═════ Excerpted data ═════
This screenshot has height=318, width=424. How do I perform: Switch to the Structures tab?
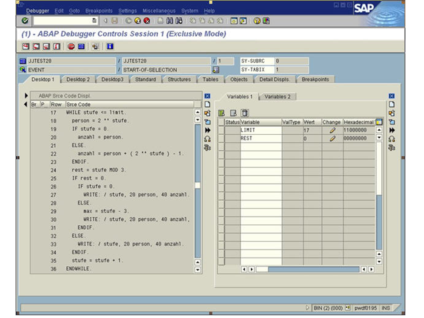coord(179,80)
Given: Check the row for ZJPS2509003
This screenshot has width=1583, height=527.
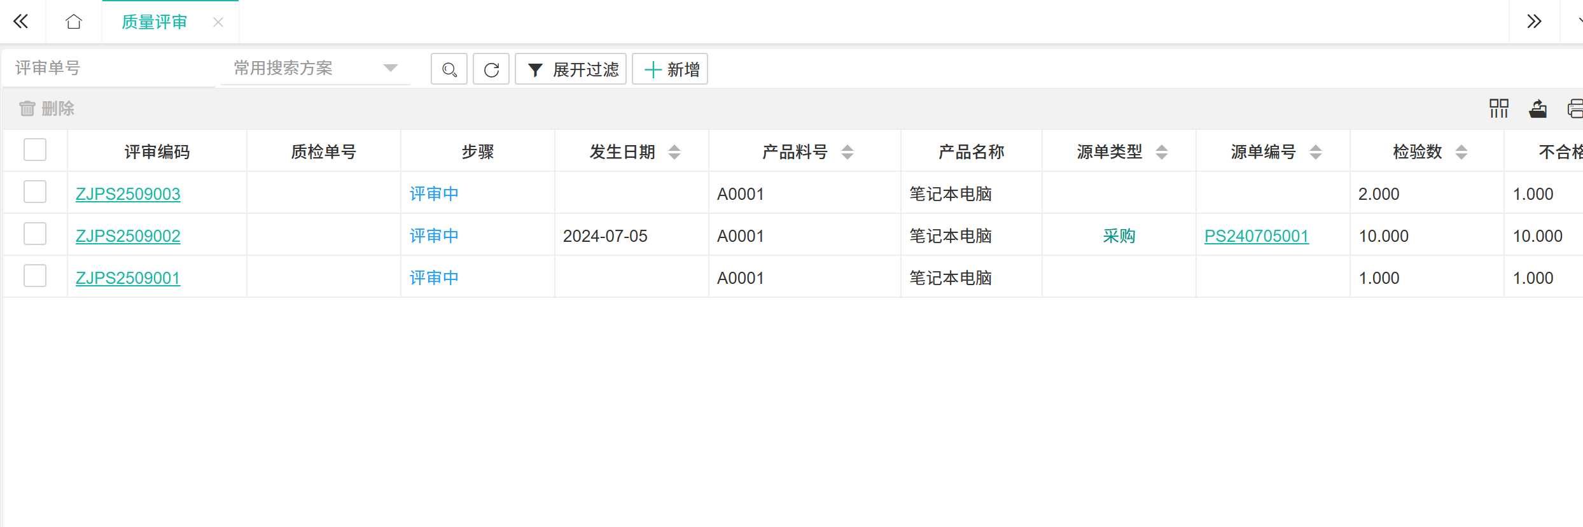Looking at the screenshot, I should 35,192.
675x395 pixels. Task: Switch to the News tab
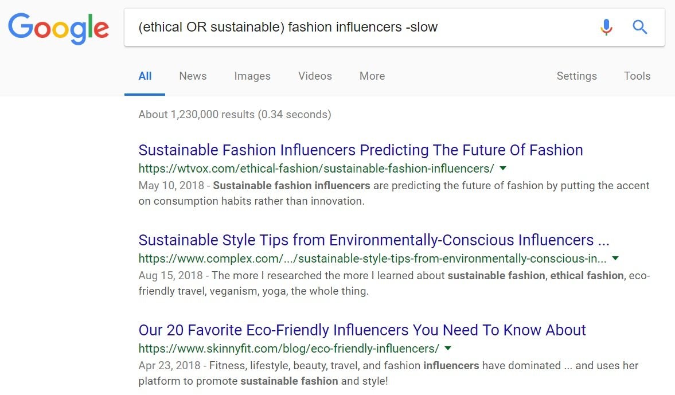[193, 76]
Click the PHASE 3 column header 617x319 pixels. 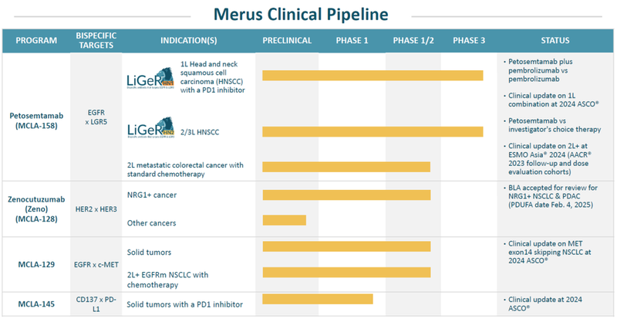click(469, 40)
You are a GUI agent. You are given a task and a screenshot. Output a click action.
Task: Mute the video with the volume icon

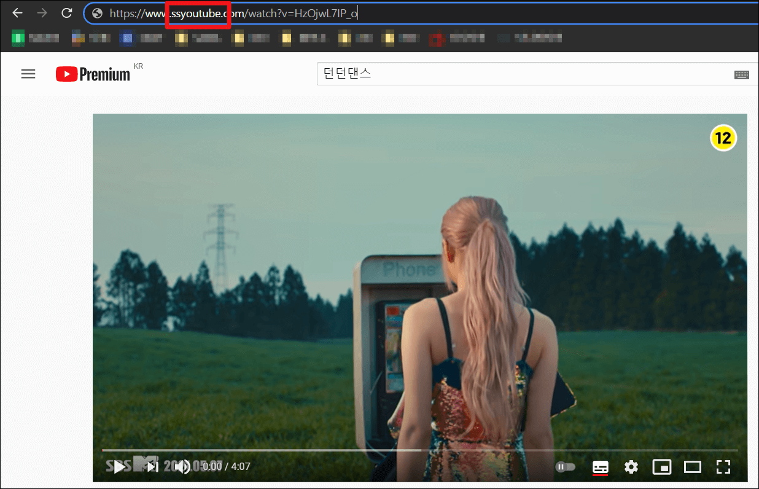point(182,467)
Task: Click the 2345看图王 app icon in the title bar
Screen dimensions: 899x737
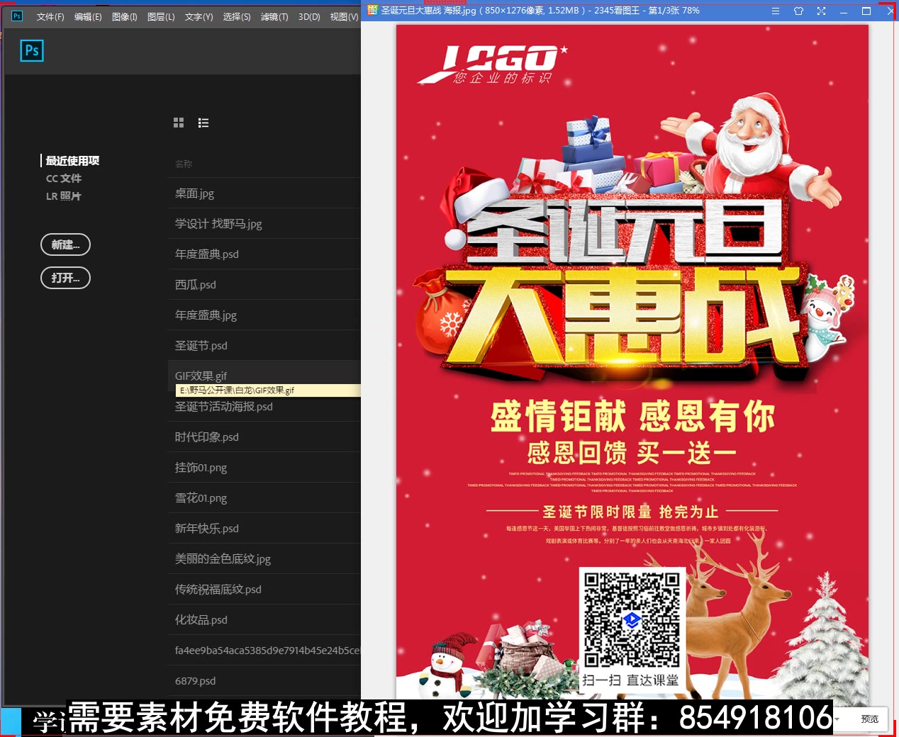Action: [x=372, y=11]
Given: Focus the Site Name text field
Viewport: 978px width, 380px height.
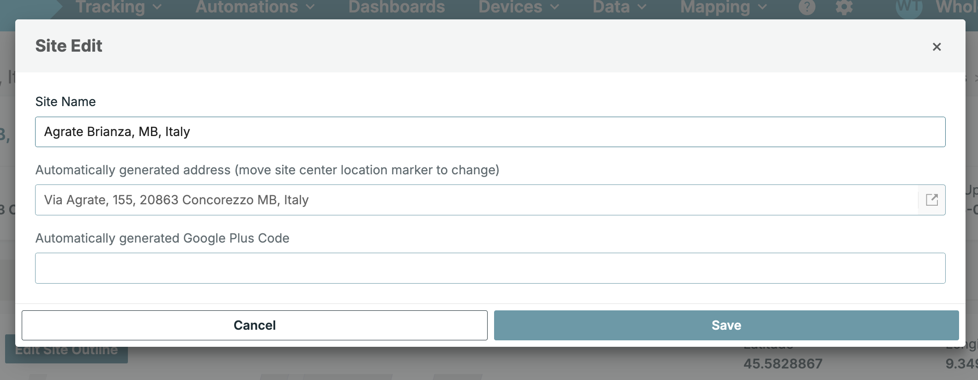Looking at the screenshot, I should coord(489,132).
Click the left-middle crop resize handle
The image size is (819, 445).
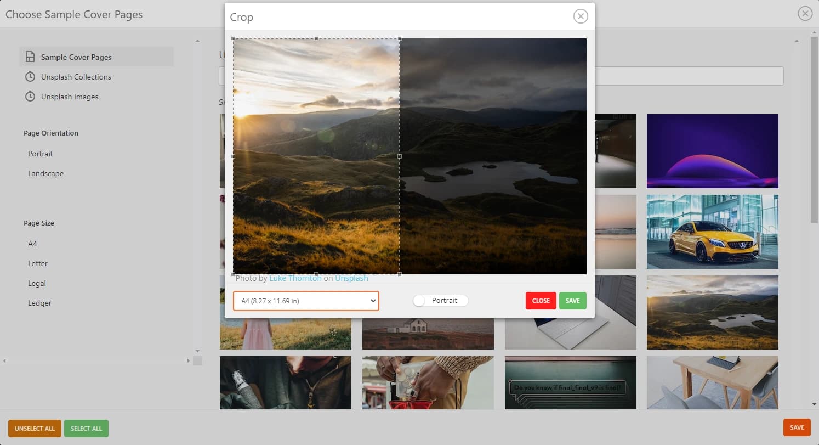tap(234, 156)
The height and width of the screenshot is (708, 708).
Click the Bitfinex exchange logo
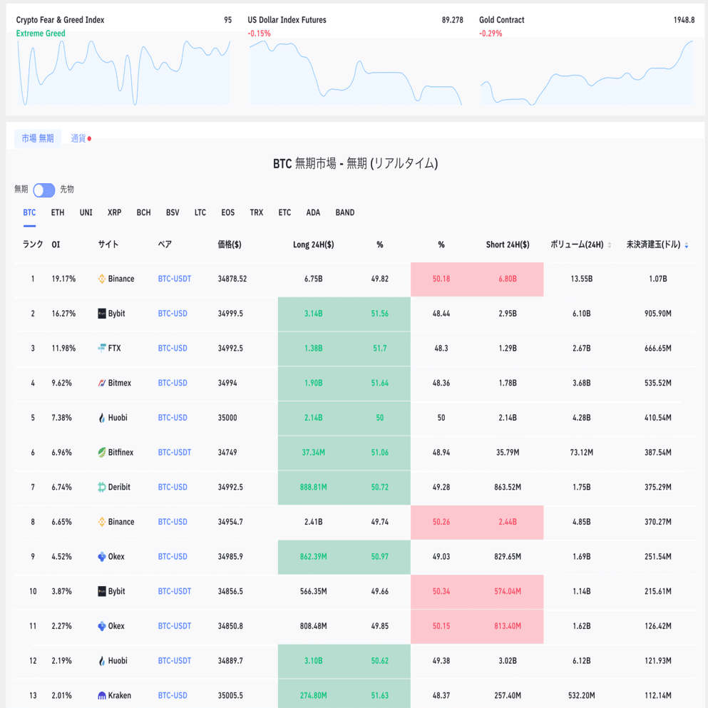pos(102,452)
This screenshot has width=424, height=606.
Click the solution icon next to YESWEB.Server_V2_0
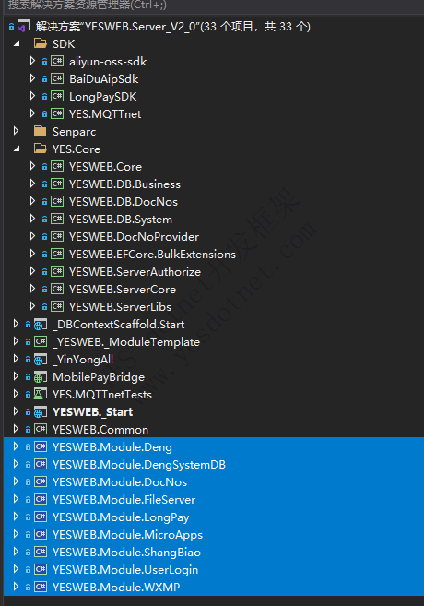click(24, 26)
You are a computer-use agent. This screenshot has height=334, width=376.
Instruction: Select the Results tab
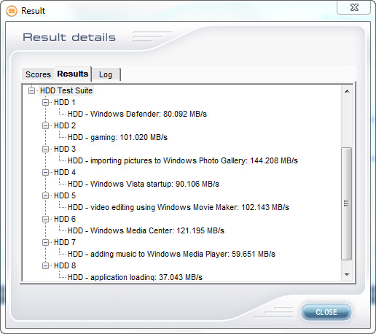[x=73, y=74]
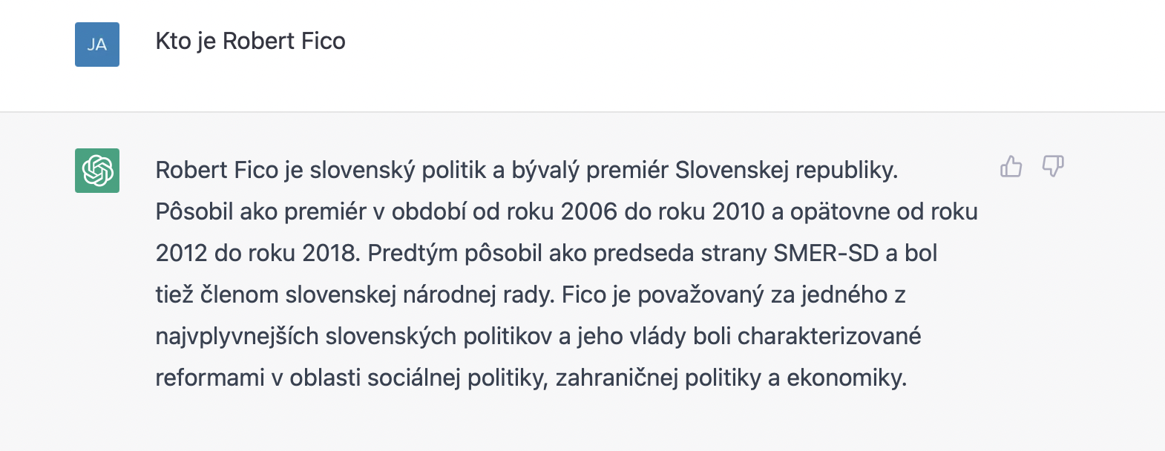Click the ChatGPT logo avatar
Viewport: 1165px width, 451px height.
pos(97,171)
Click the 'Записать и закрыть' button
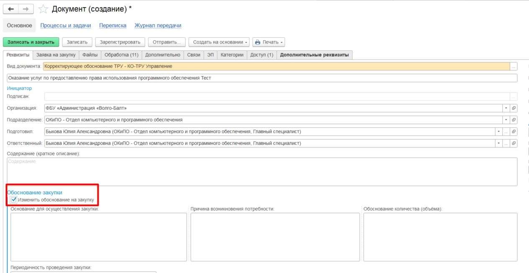The width and height of the screenshot is (529, 273). click(31, 42)
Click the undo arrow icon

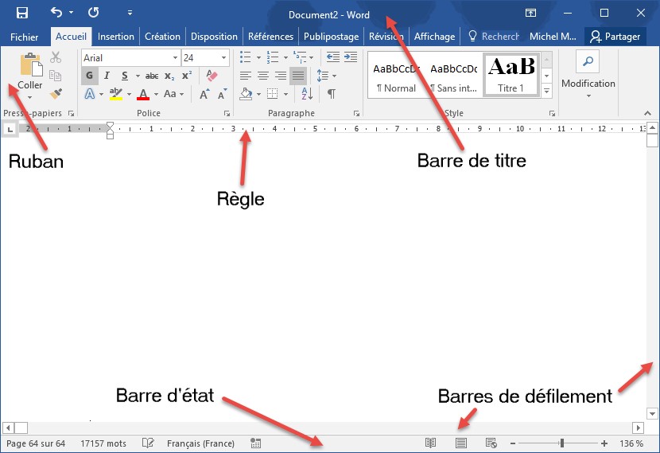click(x=56, y=13)
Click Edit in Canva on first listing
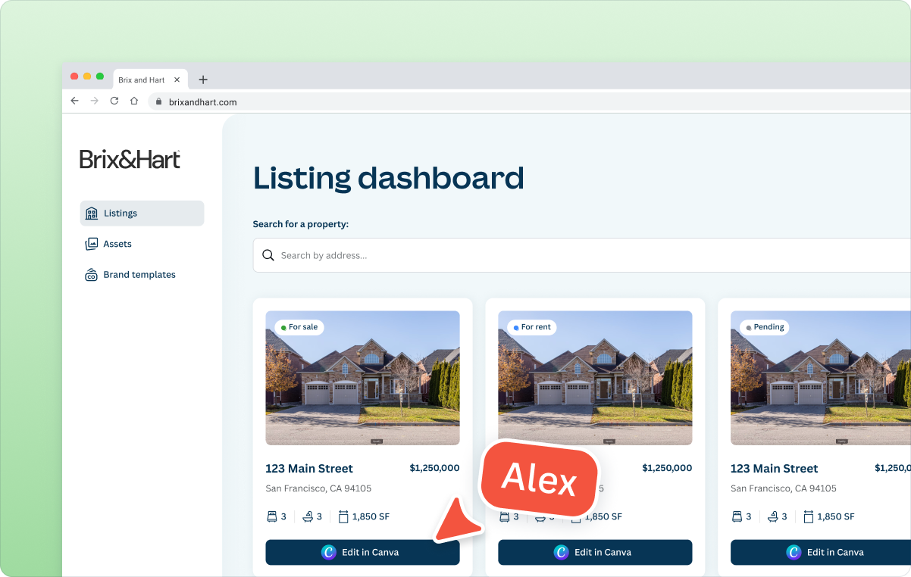911x577 pixels. pyautogui.click(x=362, y=552)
═════
- [Your objective] Wherever the word "agent" appears in a line of the data, copy that line.

- [Exercise response]
You are a GUI agent. You are given a task and a screenshot. Output a click action.
You are a computer-use agent. This screenshot has height=334, width=376.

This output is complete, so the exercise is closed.